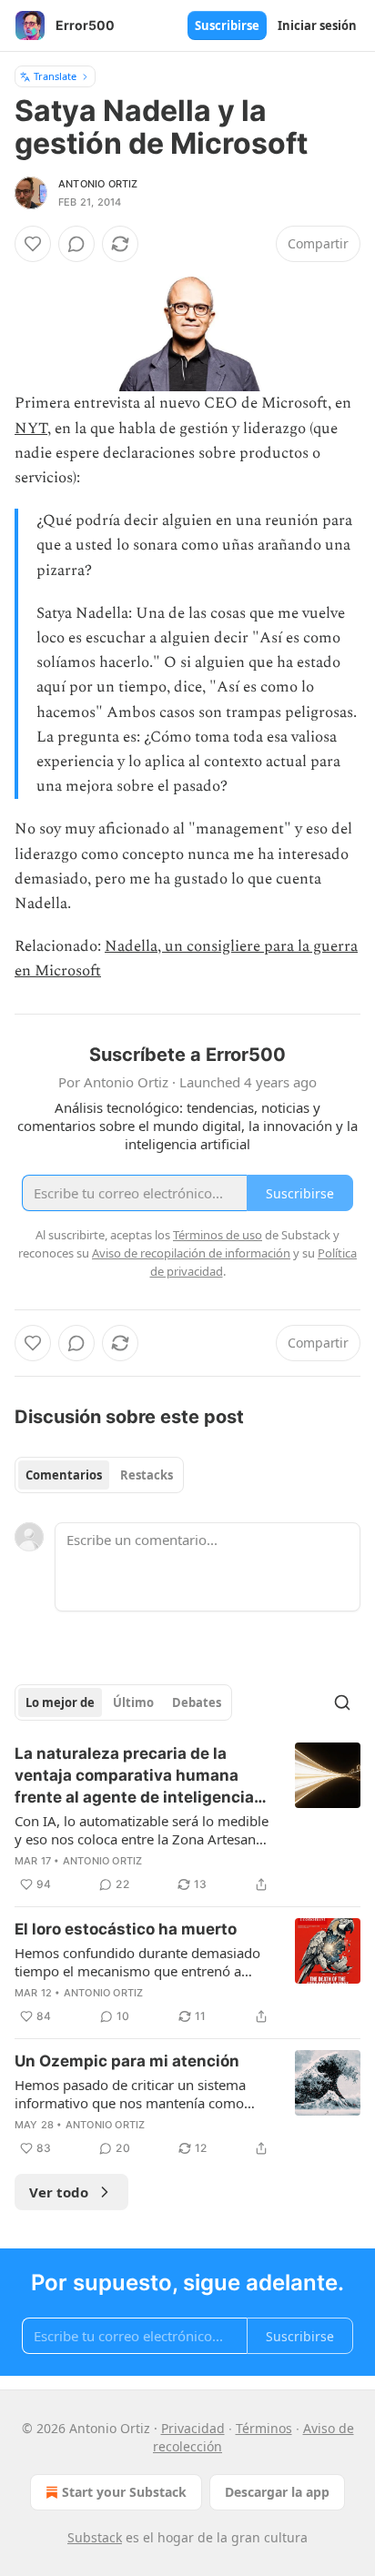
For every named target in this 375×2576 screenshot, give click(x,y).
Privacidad (193, 2428)
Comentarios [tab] (63, 1475)
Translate (55, 76)
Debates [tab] (196, 1702)
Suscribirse (227, 25)
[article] (187, 1819)
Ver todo (58, 2192)
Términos (264, 2428)
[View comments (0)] (76, 244)
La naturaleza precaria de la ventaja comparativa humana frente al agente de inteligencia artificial (134, 1776)
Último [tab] (133, 1702)
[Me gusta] (33, 244)
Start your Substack (124, 2491)
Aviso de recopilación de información (191, 1253)
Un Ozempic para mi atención (127, 2061)
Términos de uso (217, 1235)
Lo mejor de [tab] (60, 1702)
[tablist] (99, 1475)
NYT (31, 428)
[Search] (342, 1702)
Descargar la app (277, 2491)
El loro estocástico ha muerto (126, 1929)
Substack (94, 2537)
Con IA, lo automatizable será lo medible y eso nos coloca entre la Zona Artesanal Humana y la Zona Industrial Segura (142, 1830)
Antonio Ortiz (98, 183)
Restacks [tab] (146, 1475)
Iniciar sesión (317, 25)
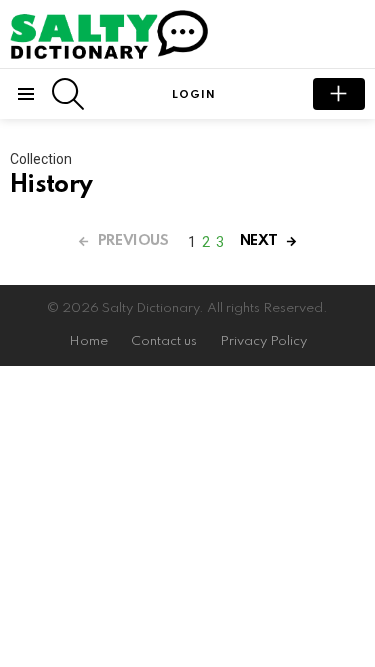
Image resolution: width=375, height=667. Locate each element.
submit (339, 94)
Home (88, 341)
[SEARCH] (68, 94)
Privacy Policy (263, 341)
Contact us (164, 341)
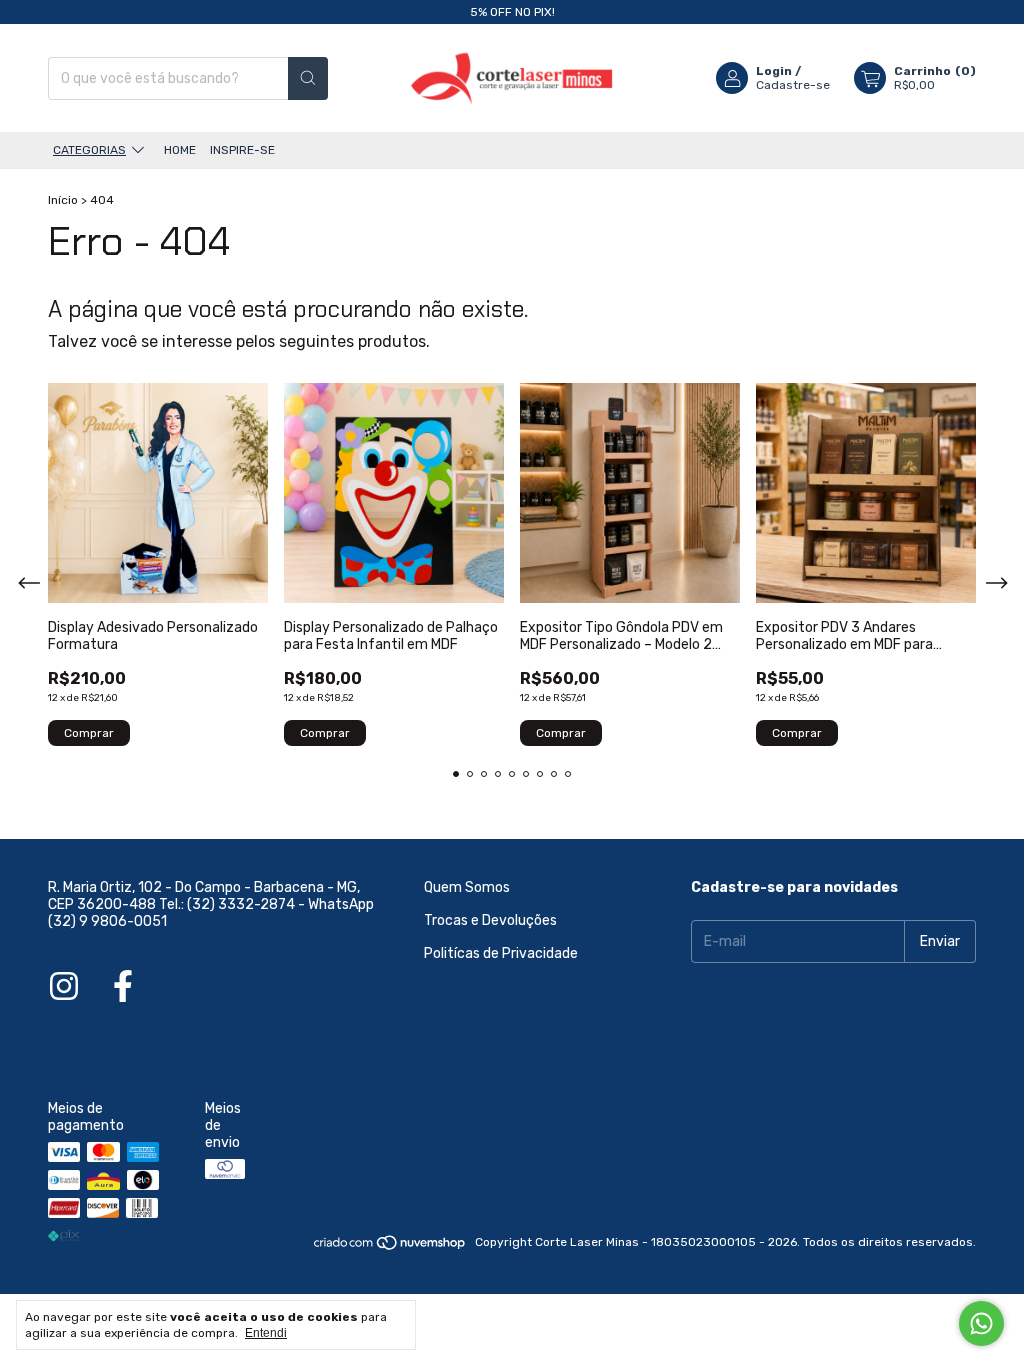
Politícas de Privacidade (501, 953)
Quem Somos (467, 887)
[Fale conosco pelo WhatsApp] (981, 1323)
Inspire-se (242, 150)
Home (180, 150)
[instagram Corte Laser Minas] (64, 987)
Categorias (89, 150)
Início (63, 200)
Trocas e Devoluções (490, 920)
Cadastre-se (793, 85)
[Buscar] (308, 78)
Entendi (266, 1333)
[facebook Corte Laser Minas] (123, 987)
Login (774, 71)
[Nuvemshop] (390, 1247)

#### [Task requirements]
Please return exactly, and only, the lines from the one containing "[View comments (0)] (76, 244)" through the end of the records, with both end lines kept and every picture dropped.

#### [Exercise output]
[View comments (0)] (76, 244)
La naturaleza precaria de la ventaja comparativa humana frente al agente de inteligencia artificial (134, 1776)
Último [tab] (133, 1702)
[Me gusta] (33, 244)
Start your Substack (124, 2491)
Aviso de recopilación de información (191, 1253)
Un Ozempic para mi atención (127, 2061)
Términos de uso (217, 1235)
Lo mejor de [tab] (60, 1702)
[tablist] (99, 1475)
NYT (31, 428)
[Search] (342, 1702)
Descargar la app (277, 2491)
El loro estocástico ha muerto (126, 1929)
Substack (94, 2537)
Con IA, lo automatizable será lo medible y eso nos coloca entre la Zona Artesanal Humana y la Zona Industrial Segura (142, 1830)
Antonio Ortiz (98, 183)
Restacks [tab] (146, 1475)
Iniciar sesión (317, 25)
Image resolution: width=375, height=667. Locate each element.
submit (339, 94)
Home (88, 341)
[SEARCH] (68, 94)
Privacy Policy (263, 341)
Contact us (164, 341)
Politícas de Privacidade (501, 953)
Quem Somos (467, 887)
[Fale conosco pelo WhatsApp] (981, 1323)
Inspire-se (242, 150)
Home (180, 150)
[instagram Corte Laser Minas] (64, 987)
Categorias (89, 150)
Início (63, 200)
Trocas e Devoluções (490, 920)
Cadastre-se (793, 85)
[Buscar] (308, 78)
Entendi (266, 1333)
[facebook Corte Laser Minas] (123, 987)
Login (774, 71)
[Nuvemshop] (390, 1247)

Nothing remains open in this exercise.